• [About this task]:
Print the section of the report on the Gaza Strip clashes from "Several journalists said" up to and including "quell the unrest.", word for word.

• [Excerpt]:
Israeli soldiers killed one Palestinian and wounded as many as a dozen in the Gaza Strip on Saturday, a month after anti-Israel demonstrations exploded in the worst violence to hit the occupied territories in years, the army and U.N. sources said.
The troops repelled widespread demonstrations in the Gaza Strip with rubber bullets, tear gas and live ammunition, firing at the legs of the protesters who hurled stones and bottles at soldiers, an army spokesman said.
It was "like a war zone," with violence much worse than previous days, a U.N. source said.
Israel radio reported that Defense Minister Yitzhak Rabin ordered more troops into the Gaza Strip following Saturday's violence.
According to newspaper reports, the army has already tripled its deployment in the occupied territories since the disturbances broke out last month.
Most Gaza residents observed a stay-at-home strike Saturday called by a fundamentalist Islamic group.
Nasser Hospital in Gaza City reportedly was unable to handle the number of wounded being brought in, U.N. sources said. As many as a dozen people were reported wounded, two critically, they said. The army put the number of wounded at five.
Death Toll Reaches 27
Saturday's fatality brought to 27 the number of Palestinians who have been killed in clashes with Israeli soldiers since the protests began Dec. 9 in the Gaza Strip, which was seized by Israel from Egypt in the Six-Day War in 1967.
Protesters erected barricades of burning tires, threw stones and raised the outlawed Palestinian flag, the Israeli military said.
In the village of Bani Suheila near the Egyptian border, soldiers fired into the air and then at the legs of protesters, killing one man, identified as Bassam Khader Mussallam, 20, and wounding another, a military spokesman said.
In Gaza City, a loudspeaker at a mosque urged residents to fight Israeli troops with "knives, stones and all other means."
Called by Islamic Jihad
Most of the 650,000 Palestinian residents of the Gaza Strip strictly observed the one-day strike called by Islamic Jihad (Islamic Holy War), which threatened attacks on drivers and businesses that did not join in.
"Every car that passes will be burned and destroyed and every store that opens will be burned and destroyed," said the fundamentalist organization's pamphlet distributed Friday.
Meanwhile, the military clamped curfews on the Khan Yunis, Nuseirat and Bureij camps, and scattered incidents of stone-throwing erupted in the West Bank towns of Ramallah, Bethlehem and Nablus.
Several journalists said the army refused to allow them past the Erez checkpoint, the main entrance to the 25-mile-long Gaza Strip, but the Israeli military denied the coastal zone was closed.
The U.N. sources said the Israeli civil administration, which governs the Palestinians living in Gaza, asked the U.N. Relief and Works Agency to help provide medical teams and ambulances for those wounded in the clashes.
Israeli officials have detained nearly 2,000 Palestinians in an unsuccessful effort to quell the unrest.

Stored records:
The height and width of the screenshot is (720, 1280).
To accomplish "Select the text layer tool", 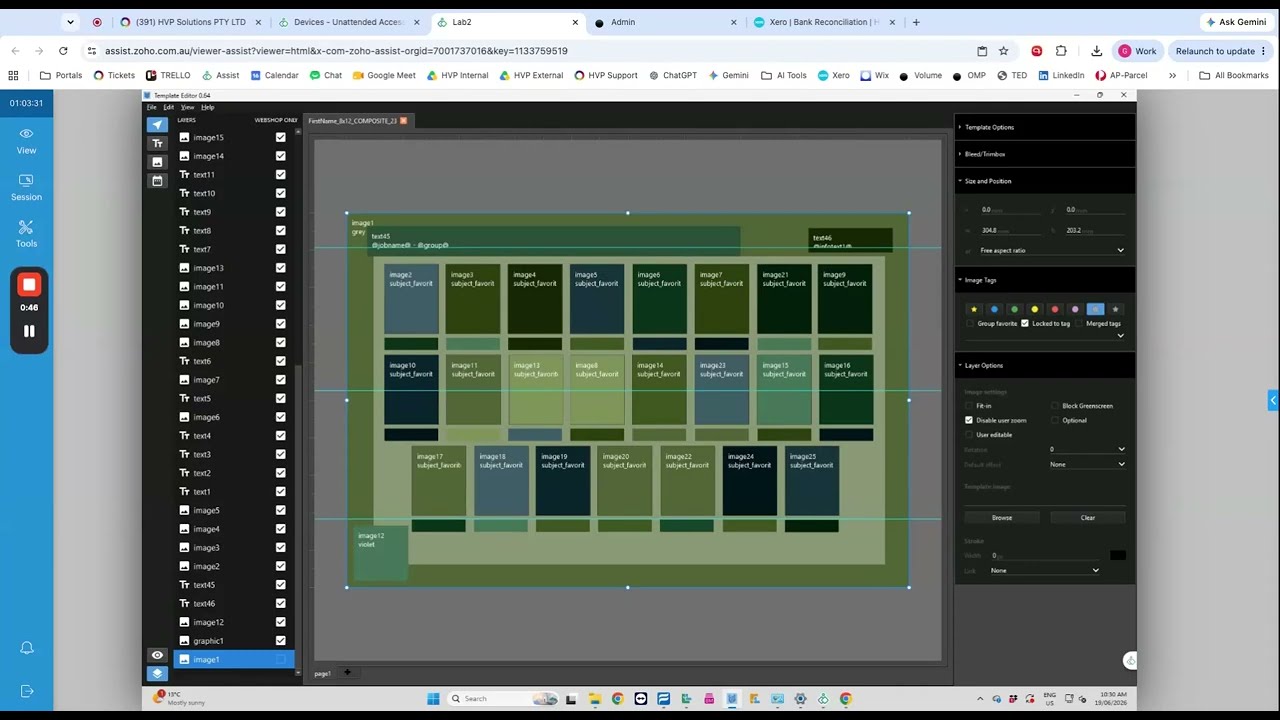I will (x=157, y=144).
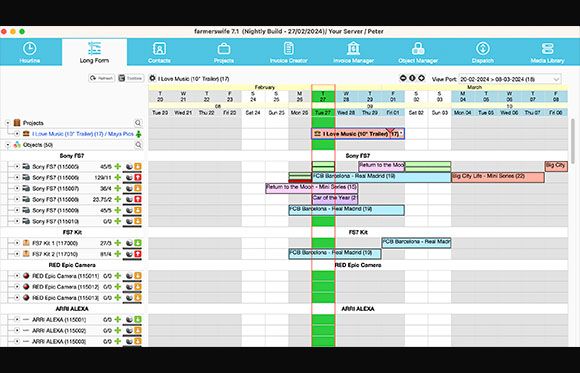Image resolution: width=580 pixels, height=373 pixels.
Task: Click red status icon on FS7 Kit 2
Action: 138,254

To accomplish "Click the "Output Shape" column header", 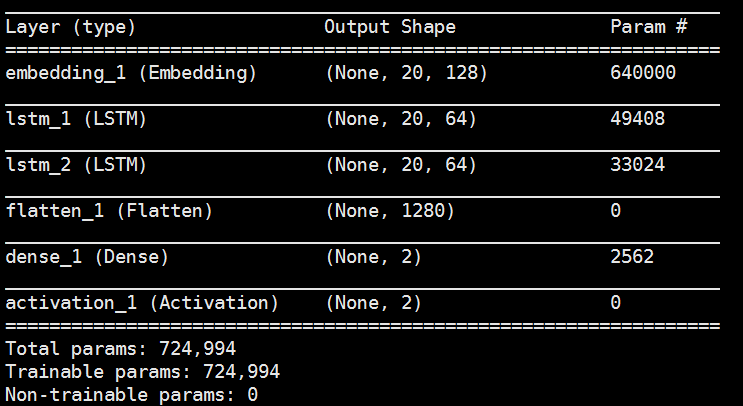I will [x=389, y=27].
...
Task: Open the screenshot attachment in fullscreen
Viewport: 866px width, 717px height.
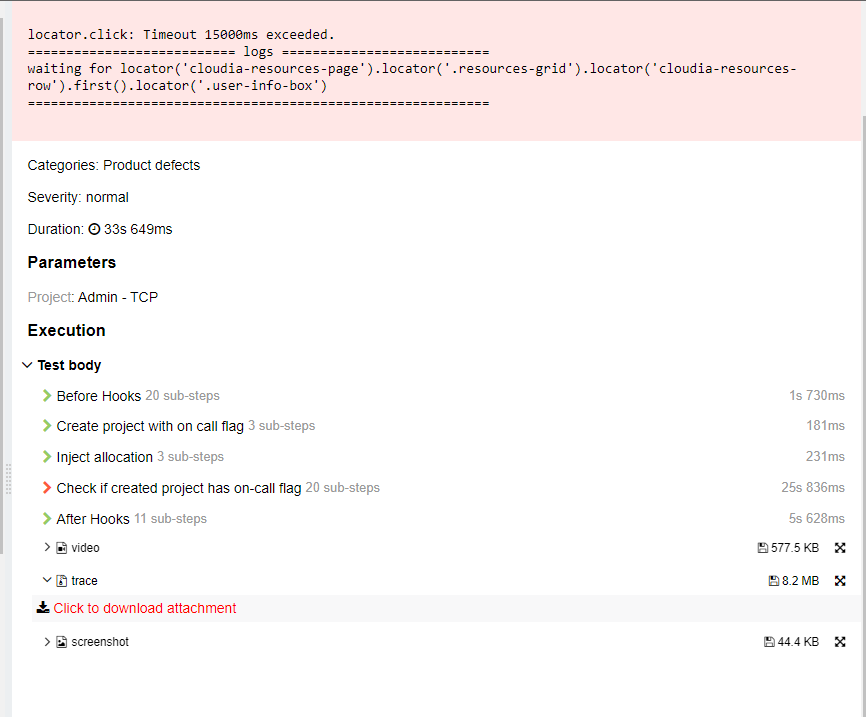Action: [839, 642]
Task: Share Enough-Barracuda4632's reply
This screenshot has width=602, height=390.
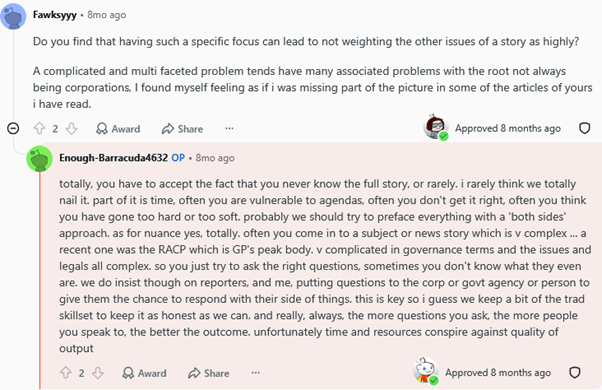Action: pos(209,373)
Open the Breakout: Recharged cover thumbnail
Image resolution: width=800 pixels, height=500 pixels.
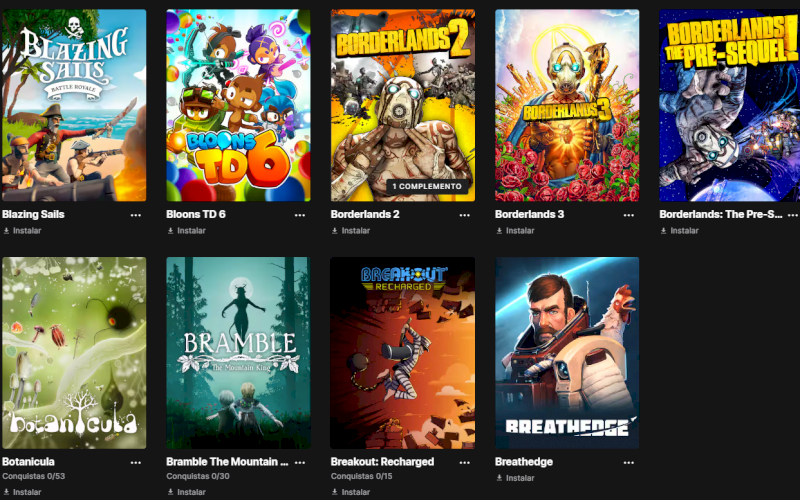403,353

• [Answer for this exercise]:
Several journalists said the army refused to allow them past the Erez checkpoint, the main entrance to the 25-mile-long Gaza Strip, but the Israeli military denied the coastal zone was closed.
The U.N. sources said the Israeli civil administration, which governs the Palestinians living in Gaza, asked the U.N. Relief and Works Agency to help provide medical teams and ambulances for those wounded in the clashes.
Israeli officials have detained nearly 2,000 Palestinians in an unsuccessful effort to quell the unrest.